* **Action item A**:
Answer these questions using the installment financing article:
(i) According to Affirm, what increase in AOV can retailers offering it expect?
(ii) What does a Leesa mattress cost?
(iii) What positions does Matt Hayes hold at Leesa?
* **Action item B**:
Continue the installment financing article from the point where it stops.

* **Page extract**:
Retailers offering Affirm, according to the company, can expect:
A 20% increase in conversion rates
An 87% increase in AOV
But despite the momentum, not everyone is as excited about the buy now pay later boom. Critics argue installments, even those that are creatively packaged and marketed, are little more than stealth ways to hook young consumers into taking on more debt for items they don’t really need.
That said, with billions of dollars in loan volume and tens of thousands of brands offering installment financing, the option is unequivocally gaining traction. Not only is it helping brands increase sales, it’s literally helping already–indebted consumers get a better night’s sleep.
Mattress sales spike with installment financing
Leesa, a luxury mattress ecommerce firm, is a leader in the bed-in-a-box movement that has convinced consumers to buy beds online without first laying on them. But costing $1,000 apiece, buying a mattress outright is out of reach for some, especially younger consumers who are more likely to consider purchasing a mattress online.
It’s why Leesa partners with Affirm to offer installment financing. The company says that offering installments, especially to millennials, can be the deciding factor that determines whether a sale is made.
“Payments at the POS is now a customer acquisition tool for us,” says Matt Hayes, a founding team member at Leesa and the company’s head of marketing. “Many people aspire to own one of our beds, but may be hesitant to pay $1,000 upfront.”
The company says Affirm allows its customers to buy beds they otherwise might not and pay over time. Importantly, Leesa says customers can see exactly how much they’ll be required to pay each installment prior to purchase.

* **Supplied data**:

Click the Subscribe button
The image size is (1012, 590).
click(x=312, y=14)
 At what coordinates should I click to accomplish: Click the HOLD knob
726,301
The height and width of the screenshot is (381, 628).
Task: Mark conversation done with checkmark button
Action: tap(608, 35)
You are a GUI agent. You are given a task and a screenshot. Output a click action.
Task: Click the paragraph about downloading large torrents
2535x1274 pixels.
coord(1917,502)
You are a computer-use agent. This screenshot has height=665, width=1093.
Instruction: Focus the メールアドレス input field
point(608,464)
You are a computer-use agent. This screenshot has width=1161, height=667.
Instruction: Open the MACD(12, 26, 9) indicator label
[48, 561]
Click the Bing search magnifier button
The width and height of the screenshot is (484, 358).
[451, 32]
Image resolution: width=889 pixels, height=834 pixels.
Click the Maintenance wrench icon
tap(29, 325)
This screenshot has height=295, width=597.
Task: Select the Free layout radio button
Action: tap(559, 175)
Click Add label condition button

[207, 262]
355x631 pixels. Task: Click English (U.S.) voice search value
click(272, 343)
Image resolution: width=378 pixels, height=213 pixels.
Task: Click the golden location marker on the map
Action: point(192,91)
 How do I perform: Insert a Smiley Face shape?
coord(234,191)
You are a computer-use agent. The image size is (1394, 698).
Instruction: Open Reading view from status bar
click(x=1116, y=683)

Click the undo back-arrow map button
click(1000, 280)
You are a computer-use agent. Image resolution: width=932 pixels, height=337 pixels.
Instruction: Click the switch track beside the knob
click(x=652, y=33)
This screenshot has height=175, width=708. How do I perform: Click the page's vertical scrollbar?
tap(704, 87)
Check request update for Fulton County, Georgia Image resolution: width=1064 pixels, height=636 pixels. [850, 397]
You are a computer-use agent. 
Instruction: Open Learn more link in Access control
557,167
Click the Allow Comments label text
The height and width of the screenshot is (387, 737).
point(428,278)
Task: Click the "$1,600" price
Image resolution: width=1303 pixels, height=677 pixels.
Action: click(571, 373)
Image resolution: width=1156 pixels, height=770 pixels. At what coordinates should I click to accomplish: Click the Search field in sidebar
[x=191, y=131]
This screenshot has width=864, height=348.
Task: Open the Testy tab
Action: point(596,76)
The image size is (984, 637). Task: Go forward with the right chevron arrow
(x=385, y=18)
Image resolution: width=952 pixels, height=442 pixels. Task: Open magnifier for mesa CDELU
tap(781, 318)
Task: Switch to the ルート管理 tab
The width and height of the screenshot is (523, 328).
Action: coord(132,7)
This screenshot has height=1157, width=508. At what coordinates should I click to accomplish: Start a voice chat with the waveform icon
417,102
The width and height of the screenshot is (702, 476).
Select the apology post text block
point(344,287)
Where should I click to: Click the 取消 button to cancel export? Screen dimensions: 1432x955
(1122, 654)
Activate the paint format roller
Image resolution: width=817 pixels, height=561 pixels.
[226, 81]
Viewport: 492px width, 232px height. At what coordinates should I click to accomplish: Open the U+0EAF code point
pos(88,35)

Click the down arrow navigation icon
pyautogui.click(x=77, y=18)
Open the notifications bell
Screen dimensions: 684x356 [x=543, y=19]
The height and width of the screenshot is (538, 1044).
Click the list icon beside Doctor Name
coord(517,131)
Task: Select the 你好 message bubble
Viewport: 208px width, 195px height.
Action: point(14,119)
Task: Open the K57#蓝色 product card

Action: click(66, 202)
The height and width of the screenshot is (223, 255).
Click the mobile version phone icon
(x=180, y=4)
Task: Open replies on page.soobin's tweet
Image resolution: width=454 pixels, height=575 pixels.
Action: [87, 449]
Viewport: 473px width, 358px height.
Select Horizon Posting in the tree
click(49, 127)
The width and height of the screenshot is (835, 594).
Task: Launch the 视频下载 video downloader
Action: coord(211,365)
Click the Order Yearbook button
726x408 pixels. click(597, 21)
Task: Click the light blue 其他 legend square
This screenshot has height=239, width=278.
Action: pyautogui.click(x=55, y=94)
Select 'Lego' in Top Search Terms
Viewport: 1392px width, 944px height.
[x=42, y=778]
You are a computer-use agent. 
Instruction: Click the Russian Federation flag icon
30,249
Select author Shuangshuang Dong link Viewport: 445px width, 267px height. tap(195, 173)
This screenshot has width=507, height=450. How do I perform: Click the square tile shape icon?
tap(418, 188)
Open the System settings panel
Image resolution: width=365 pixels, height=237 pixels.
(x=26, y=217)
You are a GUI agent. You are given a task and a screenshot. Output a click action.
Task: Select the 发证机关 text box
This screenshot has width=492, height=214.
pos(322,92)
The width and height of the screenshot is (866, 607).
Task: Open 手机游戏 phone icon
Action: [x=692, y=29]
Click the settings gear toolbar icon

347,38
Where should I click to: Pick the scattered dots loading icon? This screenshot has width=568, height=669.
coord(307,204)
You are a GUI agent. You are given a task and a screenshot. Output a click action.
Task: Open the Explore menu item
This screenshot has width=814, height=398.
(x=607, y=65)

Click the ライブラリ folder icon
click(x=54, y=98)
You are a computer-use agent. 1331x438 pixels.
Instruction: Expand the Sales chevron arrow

* **Task output A**:
(i) An 87% increase.
(ii) $1,000 apiece.
(iii) He is a founding team member and the company's head of marketing.

* **Task output B**:
In an A/B split test, Leesa says Affirm drove sales and influenced the consumer’s decision to purchase. When Leesa offered installment financing to customers, the company says it achieved the following results:
An 8.3% increase in conversions
An 8.7% increase in revenue per visitor
A 4.5% increase in likelihood to add a mattress to the cart
“You can’t argue with stats when you’re running a controlled A/B test,” Hayes says. “We considered other options, like white-label offers from institutions that work with large companies. When it came down to it, the speed to market Affirm offers only sweetened our cost/benefit analysis.”
The future of buy now pay later
Buy now pay later isn’t new, it has just moved online. The data supports that offering installment financing increases sales. But interest and fees still apply, even if they are disclosed more transparently or less expensive than other forms of credit.
Competition in the space is intensifying. Point-of-sale (POS) installment offerings will expedite the decision-making process that determines whether consumers qualify for credit in brick-and-mortar stores just as it has online. If installment options become ubiquitous, they’re less likely to give retailers an edge within their industry. It may also cause millennials, who are wary of taking on credit card debt, to overuse credit and become more indebted.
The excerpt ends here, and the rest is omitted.